The Opening Day thing is probably not realistic. It’s not the calendar. He’ll be ready when he’s ready. As we talked about before he got here and we’ve reiterated that Carl loves to do a lot of stuff and it’s probably not in his best interest at this time to overdo it. It’s more work than his wrist needs at this time.

It isn’t known exactly how long Crawford will be out, although the thinking is he may need to start the season on the disabled list in order to take either a minor league rehab assignment or take extra at-bats in extended spring training to ready himself for the season. With just four playoff spots available for five very solid teams in Boston, New York, Tampa Bay, Texas and Los Angeles of Anaheim, how the Red Sox and their newest attempts at outfield depth respond to this first test could be key come October.

The result is an early test for the outfield depth of the Red Sox, arguably the weakest area of last season’s roster. Beyond Jacoby Ellsbury and his MVP-caliber year, the Red Sox got very little out of their outfield. Josh Reddick was the only other Red Sox outfielder to post an above-average wRC+ on the season, with players like Crawford, J.D. Drew, Mike Cameron and Darnell McDonald all struggling, limping to a combined -0.8 WAR.

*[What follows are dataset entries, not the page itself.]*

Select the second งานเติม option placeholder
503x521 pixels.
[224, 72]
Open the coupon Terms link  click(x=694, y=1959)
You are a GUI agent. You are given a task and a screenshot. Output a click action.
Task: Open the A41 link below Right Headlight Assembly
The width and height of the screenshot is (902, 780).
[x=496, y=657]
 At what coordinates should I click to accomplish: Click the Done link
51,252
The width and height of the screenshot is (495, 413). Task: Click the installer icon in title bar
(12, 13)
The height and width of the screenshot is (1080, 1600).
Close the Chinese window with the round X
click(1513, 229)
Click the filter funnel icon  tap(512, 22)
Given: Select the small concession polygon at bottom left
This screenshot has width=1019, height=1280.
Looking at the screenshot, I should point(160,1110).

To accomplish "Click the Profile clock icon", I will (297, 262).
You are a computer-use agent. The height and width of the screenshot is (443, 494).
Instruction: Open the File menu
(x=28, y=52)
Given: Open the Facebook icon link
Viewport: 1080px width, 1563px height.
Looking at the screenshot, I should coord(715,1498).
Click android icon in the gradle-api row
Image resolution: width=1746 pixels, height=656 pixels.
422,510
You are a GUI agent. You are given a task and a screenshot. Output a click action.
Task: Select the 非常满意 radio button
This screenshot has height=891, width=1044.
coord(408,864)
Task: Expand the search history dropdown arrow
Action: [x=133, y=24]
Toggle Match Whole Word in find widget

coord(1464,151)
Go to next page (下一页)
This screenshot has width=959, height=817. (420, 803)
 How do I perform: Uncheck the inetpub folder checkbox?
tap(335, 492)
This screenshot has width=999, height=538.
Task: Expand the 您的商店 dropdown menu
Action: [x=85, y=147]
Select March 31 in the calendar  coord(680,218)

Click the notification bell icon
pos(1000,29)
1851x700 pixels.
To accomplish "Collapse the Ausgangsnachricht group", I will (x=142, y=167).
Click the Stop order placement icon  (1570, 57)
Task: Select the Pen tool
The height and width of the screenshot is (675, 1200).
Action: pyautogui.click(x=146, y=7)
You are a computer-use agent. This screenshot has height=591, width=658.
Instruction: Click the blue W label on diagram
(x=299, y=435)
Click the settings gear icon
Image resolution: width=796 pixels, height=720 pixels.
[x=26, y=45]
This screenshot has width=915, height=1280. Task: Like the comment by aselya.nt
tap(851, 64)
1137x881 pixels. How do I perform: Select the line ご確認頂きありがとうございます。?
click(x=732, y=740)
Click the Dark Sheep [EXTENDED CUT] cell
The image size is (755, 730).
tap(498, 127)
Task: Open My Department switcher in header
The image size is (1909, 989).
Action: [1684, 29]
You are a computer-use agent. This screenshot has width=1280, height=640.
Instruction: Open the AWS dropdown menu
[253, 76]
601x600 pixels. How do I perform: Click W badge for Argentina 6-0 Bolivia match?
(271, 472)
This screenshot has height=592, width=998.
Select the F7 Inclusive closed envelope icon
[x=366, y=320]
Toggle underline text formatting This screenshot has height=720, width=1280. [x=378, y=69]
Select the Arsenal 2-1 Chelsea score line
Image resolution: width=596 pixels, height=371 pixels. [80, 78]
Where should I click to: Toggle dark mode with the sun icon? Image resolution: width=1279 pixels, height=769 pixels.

Ellsbury and McDonald are 2012’s only holdovers. Reddick is gone as part of the Andrew Bailey deal, with Ryan Sweeney coming over from Oakland to take his place. Cody Ross is in as the right-handed power bat. Ryan Kalish offers youth with potential after dealing with injuries in 2011.

The foursome behind Ellsbury may not offer All-Star level talent, but it is well balanced. McDonald and Sweeney offer solid corner gloves from the right and left side of the plate respectively, with Ross and Kalish offering more pop. As a result, the Red Sox have the ability to work the platoon matchups on each side of Ellsbury, with defensive replacements or pinch-hitters available for almost any conceivable situation.

As such, the Red Sox should be able to work around Crawford’s injury, particularly if it is as short-term as the Globe article suggests. However, considering the injury is to an area surgically repaired just two months ago, the concern of a lingering issue is a real one.